We call it third party oversights, and very often those third parties will be small and medium size enterprises. And they are very quickly realizing that cyber security risks are real and that there are sort of best practices and model approaches that exist that could be adopted.
And what we're doing is working with them to ensure that they are not just aware of those practices and sort of model frameworks, but also that they adopt them, that they are sort of audited on a regular basis so that we aren't exposed to additional risk through those relationships.
Now, to the second point about the involvement of the financial services sector and organizations like multi national banks like JP Morgan Chase, in discussions like this I think this is something that the sector is increasingly aware of. There's an organization called the Financial Services Sector Coordinating council, also known as the FSSC, which has a number of working groups which cover a range of different cyber security and sort of critical infrastructure topics.
And one of those groups is focused on internet governance issues as they relate to the financial services sector.
And that is largely around issues of DMS and new domain names, but increasingly we are broadening the scope to look at other policy issues such as how to work with organizations like ICAN and forum like the IGF to raise awareness of cyber crime issues, the role of banks in sort of influencing policy around cyber crime, and so forth.
I think these are great questions and there certainly needs to be a continued dialogue in terms of working with the internet governance bodies to increase participation from other parts of industry.
Thanks.
>> NICOLAS SEIDLER: Thanks, Aaron.
I think a note to ourselves to try next year to have people from the automobile industry, public administration, et cetera.
Are there any other questions from the audience? Please, I think the mic, yeah.
.
>> AUDIENCE: Can you hear me? Oh.
Okay, so what's the man's name who is virtual?
>> NICOLAS SEIDLER: Aaron Martin.
>> AUDIENCE: Aaron, I'd like your card after this, please, and we can exchange.
I'm Sally long. I'm with the open group. I have mentioned a couple times in other sessions.
We have do have standard for product and supply chain security and accreditation program that goes with it.
One of the questions, the members in this organization, Microsoft, Wawa, Cisco, Juniper, DOD, IBM.
And so they pooled their best practices and created a standard of that for cyber security and supply chain risk. And actually the reason, one of the little known reasons that they got started was to avoid legislation, to avoid having government say you're going to do it this way. Instead they got together and said umm, here's what's practical and here's what's achievable. And they came out with this to avoid legislation.
I guess my question is, I do believe standards are part of sustainability for the internet, but you also mentioned policy as a way of sustainability. And I know at least in the U.S. the big vendors really want to avoid legislation. And in fact even in my forum, they have a program wherever a piece of legislation is on the edge, they kind of want to do a collective response to it or response to it not to be regulated.
So how do you get around that?
>> NICOLAS SEIDLER: Thanks for that excellent question.
Panel?
>> MIKE: That is the hardest question of all actually.
>> NICOLAS SEIDLER: Flavia, Lucy and Mike.
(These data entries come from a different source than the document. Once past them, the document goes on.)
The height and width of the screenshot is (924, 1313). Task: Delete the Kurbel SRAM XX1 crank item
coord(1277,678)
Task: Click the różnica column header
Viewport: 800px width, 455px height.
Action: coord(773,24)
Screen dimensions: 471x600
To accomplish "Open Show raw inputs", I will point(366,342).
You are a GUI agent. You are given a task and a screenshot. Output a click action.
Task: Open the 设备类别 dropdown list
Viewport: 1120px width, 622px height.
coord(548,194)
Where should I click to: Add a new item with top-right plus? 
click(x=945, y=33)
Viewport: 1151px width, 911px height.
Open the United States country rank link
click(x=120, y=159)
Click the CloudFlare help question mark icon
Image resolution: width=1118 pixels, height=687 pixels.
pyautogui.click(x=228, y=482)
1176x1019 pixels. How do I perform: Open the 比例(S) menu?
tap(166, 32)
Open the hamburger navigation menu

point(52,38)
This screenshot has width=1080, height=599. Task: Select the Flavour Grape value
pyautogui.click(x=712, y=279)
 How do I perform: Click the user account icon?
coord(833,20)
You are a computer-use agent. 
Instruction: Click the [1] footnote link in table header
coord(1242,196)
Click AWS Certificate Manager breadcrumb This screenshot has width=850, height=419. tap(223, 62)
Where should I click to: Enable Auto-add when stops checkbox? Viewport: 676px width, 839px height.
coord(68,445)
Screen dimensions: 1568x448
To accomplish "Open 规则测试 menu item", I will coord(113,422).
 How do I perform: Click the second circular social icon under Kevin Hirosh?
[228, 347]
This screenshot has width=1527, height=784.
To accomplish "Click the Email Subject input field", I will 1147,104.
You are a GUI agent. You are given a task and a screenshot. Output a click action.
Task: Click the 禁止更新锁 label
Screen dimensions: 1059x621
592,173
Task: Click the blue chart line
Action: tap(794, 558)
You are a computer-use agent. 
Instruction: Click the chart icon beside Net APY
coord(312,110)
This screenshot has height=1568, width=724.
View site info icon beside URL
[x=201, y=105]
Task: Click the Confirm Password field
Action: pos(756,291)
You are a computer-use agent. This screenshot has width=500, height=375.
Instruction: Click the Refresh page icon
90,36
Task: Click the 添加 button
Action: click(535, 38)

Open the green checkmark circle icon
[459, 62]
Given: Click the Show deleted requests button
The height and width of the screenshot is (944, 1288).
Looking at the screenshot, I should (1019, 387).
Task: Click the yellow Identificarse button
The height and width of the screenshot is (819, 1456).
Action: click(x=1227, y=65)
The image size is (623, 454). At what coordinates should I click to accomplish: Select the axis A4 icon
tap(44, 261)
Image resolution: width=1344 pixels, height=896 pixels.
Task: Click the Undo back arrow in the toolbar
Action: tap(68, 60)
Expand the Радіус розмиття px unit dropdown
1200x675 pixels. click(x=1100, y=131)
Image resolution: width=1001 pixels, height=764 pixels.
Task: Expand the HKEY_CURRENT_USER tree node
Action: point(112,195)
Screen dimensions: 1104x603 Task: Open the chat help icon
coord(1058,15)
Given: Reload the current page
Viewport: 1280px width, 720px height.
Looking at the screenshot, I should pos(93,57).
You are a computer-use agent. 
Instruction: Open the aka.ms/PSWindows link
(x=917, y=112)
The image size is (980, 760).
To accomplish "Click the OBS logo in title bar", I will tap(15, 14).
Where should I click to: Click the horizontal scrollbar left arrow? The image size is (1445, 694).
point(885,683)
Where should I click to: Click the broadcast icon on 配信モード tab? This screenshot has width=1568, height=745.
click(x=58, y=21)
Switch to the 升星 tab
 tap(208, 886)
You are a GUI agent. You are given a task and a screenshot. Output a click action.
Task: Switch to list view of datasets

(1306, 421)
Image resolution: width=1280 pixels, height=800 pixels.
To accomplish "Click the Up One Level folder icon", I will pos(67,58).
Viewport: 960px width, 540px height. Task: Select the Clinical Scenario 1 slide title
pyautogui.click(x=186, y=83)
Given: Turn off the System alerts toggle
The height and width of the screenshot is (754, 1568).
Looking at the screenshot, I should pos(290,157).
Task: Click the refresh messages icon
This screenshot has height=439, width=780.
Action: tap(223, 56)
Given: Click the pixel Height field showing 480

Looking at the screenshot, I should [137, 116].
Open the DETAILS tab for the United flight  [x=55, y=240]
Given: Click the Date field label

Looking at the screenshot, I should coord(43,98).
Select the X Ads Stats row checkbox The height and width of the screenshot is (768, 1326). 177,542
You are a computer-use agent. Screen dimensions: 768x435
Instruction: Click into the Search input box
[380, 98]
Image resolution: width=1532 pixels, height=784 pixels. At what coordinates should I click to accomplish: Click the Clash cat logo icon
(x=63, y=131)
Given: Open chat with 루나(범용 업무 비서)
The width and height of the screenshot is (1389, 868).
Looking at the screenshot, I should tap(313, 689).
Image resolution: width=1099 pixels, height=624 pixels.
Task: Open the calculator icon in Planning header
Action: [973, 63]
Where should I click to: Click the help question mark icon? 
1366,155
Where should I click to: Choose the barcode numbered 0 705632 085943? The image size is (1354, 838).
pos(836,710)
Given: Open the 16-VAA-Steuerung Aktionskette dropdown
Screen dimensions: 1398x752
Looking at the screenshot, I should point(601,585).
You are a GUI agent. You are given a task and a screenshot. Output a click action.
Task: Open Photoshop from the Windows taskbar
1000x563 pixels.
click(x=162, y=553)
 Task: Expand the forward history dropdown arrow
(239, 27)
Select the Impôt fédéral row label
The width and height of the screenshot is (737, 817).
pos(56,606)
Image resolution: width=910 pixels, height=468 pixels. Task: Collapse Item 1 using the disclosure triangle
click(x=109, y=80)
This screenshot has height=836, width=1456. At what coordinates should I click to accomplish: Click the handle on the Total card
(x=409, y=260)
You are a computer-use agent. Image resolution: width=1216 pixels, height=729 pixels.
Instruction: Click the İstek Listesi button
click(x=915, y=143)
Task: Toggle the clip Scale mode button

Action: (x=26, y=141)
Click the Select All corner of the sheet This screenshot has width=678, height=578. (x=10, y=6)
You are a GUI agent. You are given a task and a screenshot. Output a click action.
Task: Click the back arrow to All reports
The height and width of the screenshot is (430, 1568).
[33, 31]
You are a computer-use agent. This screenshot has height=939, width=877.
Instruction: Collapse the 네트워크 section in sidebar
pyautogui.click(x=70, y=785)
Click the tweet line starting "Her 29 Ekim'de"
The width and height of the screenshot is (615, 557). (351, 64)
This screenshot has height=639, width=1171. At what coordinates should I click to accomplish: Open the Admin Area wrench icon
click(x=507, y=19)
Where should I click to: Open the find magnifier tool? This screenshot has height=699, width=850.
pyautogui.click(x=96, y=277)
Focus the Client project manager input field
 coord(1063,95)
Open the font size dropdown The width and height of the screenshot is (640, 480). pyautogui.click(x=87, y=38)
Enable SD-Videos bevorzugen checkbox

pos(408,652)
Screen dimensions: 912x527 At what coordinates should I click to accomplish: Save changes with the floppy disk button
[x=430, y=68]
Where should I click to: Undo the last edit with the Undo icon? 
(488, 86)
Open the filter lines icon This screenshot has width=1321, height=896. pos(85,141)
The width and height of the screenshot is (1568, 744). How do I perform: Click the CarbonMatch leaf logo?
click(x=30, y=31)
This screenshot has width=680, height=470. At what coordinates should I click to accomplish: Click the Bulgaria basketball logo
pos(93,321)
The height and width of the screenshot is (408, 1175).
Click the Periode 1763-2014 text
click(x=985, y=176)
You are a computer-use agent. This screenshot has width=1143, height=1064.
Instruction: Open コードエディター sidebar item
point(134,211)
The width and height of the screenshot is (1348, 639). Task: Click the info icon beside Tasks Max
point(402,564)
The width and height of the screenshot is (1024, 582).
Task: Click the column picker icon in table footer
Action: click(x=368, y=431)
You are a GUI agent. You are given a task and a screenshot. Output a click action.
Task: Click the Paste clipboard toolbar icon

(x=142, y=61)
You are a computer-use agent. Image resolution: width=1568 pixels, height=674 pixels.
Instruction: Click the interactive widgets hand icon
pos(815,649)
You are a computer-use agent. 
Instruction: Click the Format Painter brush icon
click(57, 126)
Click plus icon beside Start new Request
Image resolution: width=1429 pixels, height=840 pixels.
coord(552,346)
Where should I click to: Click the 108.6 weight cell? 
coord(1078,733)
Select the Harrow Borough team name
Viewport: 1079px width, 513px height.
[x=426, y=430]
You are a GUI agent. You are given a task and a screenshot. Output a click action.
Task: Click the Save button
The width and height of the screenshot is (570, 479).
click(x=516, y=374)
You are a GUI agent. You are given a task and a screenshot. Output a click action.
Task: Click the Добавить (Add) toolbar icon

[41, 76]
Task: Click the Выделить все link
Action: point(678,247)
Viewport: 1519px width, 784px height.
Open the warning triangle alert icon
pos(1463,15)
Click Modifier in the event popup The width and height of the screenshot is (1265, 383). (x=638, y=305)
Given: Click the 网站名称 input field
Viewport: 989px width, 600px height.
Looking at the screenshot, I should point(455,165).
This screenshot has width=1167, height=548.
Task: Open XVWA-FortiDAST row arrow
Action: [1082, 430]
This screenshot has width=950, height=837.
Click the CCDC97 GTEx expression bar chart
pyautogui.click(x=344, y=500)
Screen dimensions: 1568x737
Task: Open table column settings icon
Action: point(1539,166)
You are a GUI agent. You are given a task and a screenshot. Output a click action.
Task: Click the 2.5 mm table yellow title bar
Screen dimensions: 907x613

>> FLAVIA LEFREVE: I think I understand the concerns today about the power of the governments defining rules and making intrusion in the business development. But I think it's necessary to construct minimum standard security models and frameworks to define terms of responsibility in a perspective of consumers' rights. Because as Mike said, the investments in security are really big.
And I think the companies don't will be spontaneously the necessary investments.
Then I think it's necessary definition even in most stakeholder regulatory process, but definition of minimum terms of responsibility of the companies to guarantee the security.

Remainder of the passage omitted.